New West Village restaurant BFB Highline is charging right out of the gate with one of those insane eating challenges that sometimes prompt people to wonder about the future of humanity: To win, the diner has to consume the entirety of three, ten-ounce pork and beef “Heisenburgers,” in one hour. Cheese, toppings, and the bun must also be finished, and the diner gets three napkins to cope with all this. No bathroom breaks are permitted per the rules, but unlimited drinks are encouraged. Losers pay full retail for the burgers, naturally, which must to be “cooked medium at most,” at $15.95 each. Winners get a free meal and a spot on the wall of fame. So far, one person has lost.
It’s kind of weird to see a challenge like this in the city. Maybe there’s a small subset of New Yorkers desperately seeking things like this nine-pound, 6,000-calorie raft of carbs and fat made up of sausage links, eggs, and bacon rashers strung together with crown of toast? Thing is, though, is that the so-called “Kidz Breakfast” is served in seaside Norfolk, England, where they have to come up with insane combo meal challenges just to stave off depression in the very unsunny off season.
The city may be home to Kenka’s four-pound Japanese curry plate and a ghastly hot challenge version at Brick Lane Curry House. Neither of these things seem to have much of a following because they’re on menus with other spicy or outlandish choices. And other venues known for their food challenges — Yummy Village, Buffalo Cantina — have closed, leaving behind curiosities like the habañero-infused “Punisher” shot at Mojave in Astoria. New Yorkers don’t need the implied danger of seven-pound burritos, or pho with two pounds of meat and two pounds of noodles, because we deal with more genuine challenges on daily basis, just by crossing the street.

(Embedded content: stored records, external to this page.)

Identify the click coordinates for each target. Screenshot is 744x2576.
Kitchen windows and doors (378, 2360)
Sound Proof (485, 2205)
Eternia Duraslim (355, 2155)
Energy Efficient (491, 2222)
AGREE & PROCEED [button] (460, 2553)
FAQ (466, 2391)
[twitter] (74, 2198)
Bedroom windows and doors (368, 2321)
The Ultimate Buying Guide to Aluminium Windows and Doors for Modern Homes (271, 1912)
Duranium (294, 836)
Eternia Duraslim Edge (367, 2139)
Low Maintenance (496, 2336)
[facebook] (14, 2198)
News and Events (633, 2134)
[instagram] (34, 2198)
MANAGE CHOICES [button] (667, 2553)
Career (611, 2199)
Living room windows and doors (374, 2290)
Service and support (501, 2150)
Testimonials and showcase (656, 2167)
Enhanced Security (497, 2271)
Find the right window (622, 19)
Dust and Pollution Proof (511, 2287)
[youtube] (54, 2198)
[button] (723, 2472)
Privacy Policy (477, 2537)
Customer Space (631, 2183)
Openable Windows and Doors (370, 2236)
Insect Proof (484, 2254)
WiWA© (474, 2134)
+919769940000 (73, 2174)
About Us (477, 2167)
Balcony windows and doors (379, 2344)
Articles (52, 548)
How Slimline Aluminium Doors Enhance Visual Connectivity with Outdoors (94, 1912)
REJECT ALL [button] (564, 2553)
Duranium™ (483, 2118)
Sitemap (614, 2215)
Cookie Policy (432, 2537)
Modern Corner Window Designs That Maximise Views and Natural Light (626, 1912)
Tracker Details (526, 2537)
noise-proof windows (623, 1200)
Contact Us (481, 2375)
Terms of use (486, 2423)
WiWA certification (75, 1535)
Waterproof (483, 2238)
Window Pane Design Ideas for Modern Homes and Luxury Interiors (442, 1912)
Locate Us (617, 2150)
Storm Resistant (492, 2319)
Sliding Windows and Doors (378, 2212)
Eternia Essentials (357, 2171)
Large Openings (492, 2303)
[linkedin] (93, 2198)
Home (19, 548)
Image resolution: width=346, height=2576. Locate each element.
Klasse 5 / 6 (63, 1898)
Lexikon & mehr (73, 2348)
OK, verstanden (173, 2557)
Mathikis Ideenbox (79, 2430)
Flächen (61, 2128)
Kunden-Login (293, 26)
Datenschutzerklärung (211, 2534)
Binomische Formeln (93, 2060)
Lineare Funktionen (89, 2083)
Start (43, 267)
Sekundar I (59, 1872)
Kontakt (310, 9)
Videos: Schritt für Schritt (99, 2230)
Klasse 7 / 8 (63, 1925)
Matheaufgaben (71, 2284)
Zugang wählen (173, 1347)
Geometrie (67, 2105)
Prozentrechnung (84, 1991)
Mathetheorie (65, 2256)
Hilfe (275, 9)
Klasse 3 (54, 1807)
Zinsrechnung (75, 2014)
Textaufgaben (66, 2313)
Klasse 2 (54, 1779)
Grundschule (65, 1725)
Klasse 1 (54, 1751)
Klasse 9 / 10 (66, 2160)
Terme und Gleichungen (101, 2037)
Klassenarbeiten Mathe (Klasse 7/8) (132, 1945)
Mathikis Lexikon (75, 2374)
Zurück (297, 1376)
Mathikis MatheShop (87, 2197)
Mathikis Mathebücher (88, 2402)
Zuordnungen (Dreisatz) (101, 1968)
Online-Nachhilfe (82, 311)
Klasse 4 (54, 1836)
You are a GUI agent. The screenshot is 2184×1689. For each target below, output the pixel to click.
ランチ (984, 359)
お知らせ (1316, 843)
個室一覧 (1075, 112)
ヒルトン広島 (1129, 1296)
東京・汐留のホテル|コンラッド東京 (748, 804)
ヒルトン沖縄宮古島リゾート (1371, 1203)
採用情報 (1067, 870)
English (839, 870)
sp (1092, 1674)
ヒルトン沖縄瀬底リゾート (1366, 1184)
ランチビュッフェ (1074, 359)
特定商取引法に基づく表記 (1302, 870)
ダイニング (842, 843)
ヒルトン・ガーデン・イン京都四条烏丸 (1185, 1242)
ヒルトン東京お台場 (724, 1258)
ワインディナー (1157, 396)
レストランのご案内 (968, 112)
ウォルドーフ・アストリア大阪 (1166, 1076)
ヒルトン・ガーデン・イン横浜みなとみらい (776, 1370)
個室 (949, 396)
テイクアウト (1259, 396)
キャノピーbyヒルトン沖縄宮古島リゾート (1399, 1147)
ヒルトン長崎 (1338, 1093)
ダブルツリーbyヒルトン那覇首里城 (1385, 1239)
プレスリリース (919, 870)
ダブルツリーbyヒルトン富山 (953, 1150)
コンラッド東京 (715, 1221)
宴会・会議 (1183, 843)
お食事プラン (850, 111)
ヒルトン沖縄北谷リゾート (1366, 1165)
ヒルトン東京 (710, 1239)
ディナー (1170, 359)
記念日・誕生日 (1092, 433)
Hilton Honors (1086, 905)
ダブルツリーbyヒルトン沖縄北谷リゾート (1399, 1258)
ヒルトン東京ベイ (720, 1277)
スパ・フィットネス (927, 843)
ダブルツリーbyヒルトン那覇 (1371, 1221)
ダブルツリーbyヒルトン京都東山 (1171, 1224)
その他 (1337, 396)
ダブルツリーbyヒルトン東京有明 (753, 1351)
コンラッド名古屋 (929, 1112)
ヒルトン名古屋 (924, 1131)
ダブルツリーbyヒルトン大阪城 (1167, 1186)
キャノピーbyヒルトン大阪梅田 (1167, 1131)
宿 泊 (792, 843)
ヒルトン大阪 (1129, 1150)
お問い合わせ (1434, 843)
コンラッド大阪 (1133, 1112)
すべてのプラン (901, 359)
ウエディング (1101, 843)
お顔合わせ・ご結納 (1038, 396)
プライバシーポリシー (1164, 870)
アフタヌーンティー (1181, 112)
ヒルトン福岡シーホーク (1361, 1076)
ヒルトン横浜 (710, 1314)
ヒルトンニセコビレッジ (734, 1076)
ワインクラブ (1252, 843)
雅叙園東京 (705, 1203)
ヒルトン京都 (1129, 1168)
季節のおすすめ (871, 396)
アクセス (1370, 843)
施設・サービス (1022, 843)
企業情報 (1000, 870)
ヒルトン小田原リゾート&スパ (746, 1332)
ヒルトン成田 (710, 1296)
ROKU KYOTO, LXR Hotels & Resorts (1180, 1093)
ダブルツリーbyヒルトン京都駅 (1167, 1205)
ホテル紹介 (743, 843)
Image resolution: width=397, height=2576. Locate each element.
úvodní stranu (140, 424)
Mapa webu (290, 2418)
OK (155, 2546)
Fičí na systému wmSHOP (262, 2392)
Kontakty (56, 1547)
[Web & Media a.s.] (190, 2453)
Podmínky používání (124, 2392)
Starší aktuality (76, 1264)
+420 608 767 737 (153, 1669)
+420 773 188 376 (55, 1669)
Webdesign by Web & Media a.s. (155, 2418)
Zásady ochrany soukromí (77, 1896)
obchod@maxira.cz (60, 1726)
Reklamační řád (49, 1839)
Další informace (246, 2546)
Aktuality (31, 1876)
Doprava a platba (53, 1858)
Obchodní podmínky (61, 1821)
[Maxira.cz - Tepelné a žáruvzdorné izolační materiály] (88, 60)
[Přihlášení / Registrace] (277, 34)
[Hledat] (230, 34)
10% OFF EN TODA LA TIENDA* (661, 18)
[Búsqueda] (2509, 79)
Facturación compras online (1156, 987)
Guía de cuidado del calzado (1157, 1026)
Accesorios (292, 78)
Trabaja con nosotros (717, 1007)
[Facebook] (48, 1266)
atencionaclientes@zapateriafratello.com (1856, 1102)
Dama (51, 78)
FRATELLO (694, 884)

Perhaps in awareness of such considerations, BFB Highline’s gauntlet comes with assets, and a pedigree: Chef Chris Mitchell cooked at Fatta Cuckoo, and the Breslin before launching BFB Highline, which also serves things like French fries with bacon salt, for a not-so-over-the-top $4. And the beef that’s ground and mixed with fatty pork to make those burgers? It’s Pat LaFrieda dry-aged rib eye, of course.